Раздобыв корзину тугих краснобоких яблок, сподвижники отправились в святую обитель.
Иринарх, увешанный железными веригами, их появлению не удивился. Положив жесткие, как подошва, ладони на их склоненные головы, он обратился к Пожарскому:
— В земле деды-прадеды лежат, из земли всякое слово слышат. Радуйся, князь: ты услышан ими. Теперь иди и одолевай!
Потом молвил Кузьме Минину:
— Мирская шея туга: ее мудрено прошибить. А ты прошиб, староста. Теперь литву вместе с князем прошибай. Решающий час близок. Что миру положено, тому так и быть.

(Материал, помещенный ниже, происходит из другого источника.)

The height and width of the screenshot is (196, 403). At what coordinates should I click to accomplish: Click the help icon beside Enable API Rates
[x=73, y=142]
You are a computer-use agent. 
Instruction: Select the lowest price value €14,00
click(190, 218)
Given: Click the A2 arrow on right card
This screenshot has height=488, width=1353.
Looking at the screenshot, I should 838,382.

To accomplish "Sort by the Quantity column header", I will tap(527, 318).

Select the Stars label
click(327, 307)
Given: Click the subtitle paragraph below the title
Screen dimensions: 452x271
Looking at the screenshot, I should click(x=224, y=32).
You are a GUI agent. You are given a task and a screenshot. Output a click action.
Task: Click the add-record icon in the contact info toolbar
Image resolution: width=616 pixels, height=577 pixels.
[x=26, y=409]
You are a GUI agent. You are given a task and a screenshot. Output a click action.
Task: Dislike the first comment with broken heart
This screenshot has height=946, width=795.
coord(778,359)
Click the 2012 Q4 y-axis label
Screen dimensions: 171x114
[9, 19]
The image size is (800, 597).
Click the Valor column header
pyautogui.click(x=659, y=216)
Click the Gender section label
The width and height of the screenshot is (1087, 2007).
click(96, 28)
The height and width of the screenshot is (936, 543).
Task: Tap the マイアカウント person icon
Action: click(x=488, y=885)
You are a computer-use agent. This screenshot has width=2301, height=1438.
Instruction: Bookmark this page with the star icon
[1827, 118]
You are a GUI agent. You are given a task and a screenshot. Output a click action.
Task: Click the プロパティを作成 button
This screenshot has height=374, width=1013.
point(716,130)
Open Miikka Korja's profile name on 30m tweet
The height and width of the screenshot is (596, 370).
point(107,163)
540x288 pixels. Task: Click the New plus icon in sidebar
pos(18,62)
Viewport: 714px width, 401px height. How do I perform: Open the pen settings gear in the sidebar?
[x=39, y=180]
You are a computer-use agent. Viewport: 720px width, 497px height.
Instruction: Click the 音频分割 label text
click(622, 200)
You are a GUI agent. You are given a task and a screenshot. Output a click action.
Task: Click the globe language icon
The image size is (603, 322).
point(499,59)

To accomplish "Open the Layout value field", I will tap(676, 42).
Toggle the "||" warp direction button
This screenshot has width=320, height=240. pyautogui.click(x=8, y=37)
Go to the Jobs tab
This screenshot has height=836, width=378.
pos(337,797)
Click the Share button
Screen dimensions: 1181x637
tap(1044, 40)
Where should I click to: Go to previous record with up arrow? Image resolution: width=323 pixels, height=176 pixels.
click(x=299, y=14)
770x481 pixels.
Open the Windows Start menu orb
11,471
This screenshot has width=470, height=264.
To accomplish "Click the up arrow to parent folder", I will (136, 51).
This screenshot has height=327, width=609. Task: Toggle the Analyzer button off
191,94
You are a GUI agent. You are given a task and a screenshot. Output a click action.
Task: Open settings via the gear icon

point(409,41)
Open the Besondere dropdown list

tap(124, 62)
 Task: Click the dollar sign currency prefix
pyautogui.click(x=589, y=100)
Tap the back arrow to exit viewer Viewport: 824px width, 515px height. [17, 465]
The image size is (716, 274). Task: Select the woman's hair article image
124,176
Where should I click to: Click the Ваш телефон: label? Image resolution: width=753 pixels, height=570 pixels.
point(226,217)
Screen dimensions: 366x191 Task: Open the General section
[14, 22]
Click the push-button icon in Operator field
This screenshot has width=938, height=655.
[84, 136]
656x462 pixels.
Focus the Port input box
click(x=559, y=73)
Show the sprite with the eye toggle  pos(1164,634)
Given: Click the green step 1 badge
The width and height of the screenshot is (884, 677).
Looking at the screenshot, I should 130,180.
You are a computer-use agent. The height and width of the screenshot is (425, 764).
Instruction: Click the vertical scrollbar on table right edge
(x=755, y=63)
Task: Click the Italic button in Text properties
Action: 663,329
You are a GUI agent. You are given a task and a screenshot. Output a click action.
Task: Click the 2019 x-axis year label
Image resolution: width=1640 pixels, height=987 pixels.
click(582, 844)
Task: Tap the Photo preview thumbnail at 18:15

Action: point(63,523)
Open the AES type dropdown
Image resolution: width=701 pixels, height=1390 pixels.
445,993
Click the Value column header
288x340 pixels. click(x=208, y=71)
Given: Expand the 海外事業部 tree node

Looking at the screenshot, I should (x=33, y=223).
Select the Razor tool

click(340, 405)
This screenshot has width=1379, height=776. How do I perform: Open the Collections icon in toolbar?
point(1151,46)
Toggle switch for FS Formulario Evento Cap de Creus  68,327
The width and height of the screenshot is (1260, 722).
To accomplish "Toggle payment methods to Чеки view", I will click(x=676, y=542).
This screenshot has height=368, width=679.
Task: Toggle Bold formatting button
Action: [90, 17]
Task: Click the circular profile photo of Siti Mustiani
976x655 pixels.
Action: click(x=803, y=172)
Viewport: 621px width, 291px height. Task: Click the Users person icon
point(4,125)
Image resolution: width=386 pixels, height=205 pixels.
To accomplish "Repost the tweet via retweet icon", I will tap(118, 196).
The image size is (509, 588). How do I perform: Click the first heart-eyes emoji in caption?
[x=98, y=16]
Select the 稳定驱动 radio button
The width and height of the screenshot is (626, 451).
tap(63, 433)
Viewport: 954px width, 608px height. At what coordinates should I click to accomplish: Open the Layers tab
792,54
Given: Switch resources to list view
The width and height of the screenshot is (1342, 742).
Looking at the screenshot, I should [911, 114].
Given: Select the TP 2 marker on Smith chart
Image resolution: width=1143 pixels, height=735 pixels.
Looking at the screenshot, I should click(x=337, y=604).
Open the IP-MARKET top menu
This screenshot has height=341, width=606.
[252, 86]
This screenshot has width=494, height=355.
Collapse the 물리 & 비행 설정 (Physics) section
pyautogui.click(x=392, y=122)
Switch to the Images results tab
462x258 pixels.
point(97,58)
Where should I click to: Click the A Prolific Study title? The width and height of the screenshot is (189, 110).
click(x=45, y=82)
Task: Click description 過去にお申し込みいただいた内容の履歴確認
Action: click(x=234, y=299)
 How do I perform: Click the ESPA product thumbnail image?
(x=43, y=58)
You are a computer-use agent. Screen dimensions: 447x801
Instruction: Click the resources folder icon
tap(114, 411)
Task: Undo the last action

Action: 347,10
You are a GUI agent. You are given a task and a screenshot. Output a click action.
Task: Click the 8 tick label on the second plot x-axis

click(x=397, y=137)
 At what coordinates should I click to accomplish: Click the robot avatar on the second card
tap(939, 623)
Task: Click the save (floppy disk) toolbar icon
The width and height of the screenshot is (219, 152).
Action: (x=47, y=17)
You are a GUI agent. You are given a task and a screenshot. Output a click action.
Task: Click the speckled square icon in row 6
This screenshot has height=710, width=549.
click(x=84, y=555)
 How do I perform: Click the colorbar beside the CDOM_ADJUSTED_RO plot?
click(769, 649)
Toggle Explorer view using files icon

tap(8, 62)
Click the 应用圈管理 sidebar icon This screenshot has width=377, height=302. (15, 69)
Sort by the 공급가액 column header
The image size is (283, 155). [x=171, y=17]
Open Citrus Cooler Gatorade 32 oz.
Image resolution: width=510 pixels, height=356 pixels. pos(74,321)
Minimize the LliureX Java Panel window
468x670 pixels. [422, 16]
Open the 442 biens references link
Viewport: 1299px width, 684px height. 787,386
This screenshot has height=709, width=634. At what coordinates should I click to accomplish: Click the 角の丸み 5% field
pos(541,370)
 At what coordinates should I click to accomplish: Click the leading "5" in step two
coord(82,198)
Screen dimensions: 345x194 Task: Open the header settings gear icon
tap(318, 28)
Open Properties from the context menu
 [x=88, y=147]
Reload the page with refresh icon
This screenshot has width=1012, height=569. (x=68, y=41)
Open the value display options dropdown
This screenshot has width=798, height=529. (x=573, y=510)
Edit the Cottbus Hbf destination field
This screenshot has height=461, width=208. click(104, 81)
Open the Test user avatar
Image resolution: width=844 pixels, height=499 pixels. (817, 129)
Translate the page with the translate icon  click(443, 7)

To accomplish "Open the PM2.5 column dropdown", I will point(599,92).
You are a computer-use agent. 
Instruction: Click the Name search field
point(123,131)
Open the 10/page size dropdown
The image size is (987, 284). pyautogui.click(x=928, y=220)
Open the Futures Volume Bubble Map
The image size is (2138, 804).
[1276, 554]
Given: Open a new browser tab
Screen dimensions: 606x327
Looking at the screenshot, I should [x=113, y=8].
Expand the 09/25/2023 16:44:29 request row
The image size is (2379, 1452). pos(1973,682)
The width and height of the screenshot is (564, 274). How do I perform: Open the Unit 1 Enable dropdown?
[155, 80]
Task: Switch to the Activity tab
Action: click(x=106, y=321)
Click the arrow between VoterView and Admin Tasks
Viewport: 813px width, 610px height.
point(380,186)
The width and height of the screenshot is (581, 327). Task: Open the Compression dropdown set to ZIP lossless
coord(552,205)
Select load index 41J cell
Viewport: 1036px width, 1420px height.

Затем Иринарх рассыпал яблоки по полу дорожкой и, присвистывая дырявым ртом, пропел:
— Ты — за себя. Мы — за тебя. А Христов Спас — за всех нас!
Напоследок торжественно заключил:
— А это вам от Него яблочная дорожка. Идите по ней от светлого рая на трудную землю, пока нового русского государя в очи не узрите. Пусть эти крыжи вас хранят, поборники, — и надел им на грудь медные кресты, изготовленные из тех самых пластин, которые по весне оставил Иринарху Кирила Федоров.